Justiça concede liberdade provisória a gari baleado em operação da PM

Gabriela Borba*|
Foto: Reprodução/Instagram

Nesta sexta-feira (28), a justiça revogou a prisão preventiva do gari Walquides Santos da Silva, de 26 anos. A decisão foi decretada pelo juiz Antônio José Bittencourt Araújo.  

Walquides foi baleado no intestino durante operação da polícia militar, na Vila Emater, no bairro de Jacarecica. Ele está internado no Hospital Geral do Estado (HGE) e se recupera de uma cirurgia. Após a decisão de liberdade provisória, o gari retornará para sua residência quando receber alta médica.  

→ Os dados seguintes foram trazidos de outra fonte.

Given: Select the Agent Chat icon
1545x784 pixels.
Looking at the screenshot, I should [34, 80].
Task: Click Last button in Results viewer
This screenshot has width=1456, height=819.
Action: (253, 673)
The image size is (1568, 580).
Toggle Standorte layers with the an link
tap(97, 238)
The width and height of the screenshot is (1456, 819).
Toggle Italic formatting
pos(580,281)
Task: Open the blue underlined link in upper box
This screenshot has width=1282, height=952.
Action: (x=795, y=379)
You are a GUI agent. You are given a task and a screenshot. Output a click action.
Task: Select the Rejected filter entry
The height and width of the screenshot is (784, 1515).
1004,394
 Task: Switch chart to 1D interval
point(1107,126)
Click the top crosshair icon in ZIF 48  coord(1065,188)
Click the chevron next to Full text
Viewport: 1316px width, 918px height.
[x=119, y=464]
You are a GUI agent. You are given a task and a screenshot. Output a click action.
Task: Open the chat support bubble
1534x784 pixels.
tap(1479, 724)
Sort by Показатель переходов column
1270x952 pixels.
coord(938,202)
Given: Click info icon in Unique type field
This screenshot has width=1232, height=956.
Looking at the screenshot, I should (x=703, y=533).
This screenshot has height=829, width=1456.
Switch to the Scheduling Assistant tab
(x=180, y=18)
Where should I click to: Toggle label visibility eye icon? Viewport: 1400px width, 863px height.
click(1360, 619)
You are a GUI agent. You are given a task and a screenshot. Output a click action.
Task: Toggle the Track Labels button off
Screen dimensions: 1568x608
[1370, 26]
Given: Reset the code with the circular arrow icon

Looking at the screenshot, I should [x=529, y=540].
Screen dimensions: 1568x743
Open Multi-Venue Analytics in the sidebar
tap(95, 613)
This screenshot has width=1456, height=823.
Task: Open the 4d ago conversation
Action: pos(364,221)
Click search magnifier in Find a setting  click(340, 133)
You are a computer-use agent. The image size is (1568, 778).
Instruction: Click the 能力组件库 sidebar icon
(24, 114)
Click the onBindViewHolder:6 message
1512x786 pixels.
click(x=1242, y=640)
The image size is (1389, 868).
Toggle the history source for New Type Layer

Em sua decisão, o juiz Antônio José Bittencourt considera não há evidências suficientes, até o momento, de o gari ser traficante de drogas, crime pelo qual foi acusado e preso preventivamente no último dia 13. "Verifico que, no caso concreto, além das condições pessoais favoráveis do indiciado, as circunstâncias da sua prisão não justificam a manutenção da prisão preventiva decretada em seu desfavor por tempo prolongado, posto que restam dúvidas consistentes acerca da autoria delitiva", pontua o juiz.  

O magistrado destaca, ainda, que o indiciado possui endereço e emprego definidos, além de não demonstrar fornecer riscos ao andamento processual, tampouco à ordem pública.

O juiz também determina que o gari compareça a cada três meses em juízo, está proíbido de frequentar bares, boates, prostíbulos e similares e que não se ausente da Comarca sem prévia autorização judicial.  

Também nesta sexta-feira, o Ministério Público instaurou um procedimento para apurar a suposta conduta ilegal que teria sido praticada por policiais militares contra o gari. A 62ª Promotoria de Justiça da capital também requisitou abertura de sindicância à Corregedoria da Polícia Militar.

“Os parentes alegam que a vítima foi confundida com um traficante e que fora baleada quando estava retornando para a sua residência, após voltar da UPA mais próxima de sua casa, por desconfiar que estivesse com Covid-19. Diante disso, instauramos um procedimento para que o fato possa ser melhor apurado. Precisamos saber se houve ou não truculência e violência policial”, afirmou o promotor de Justiça Magno Alexandre Moura.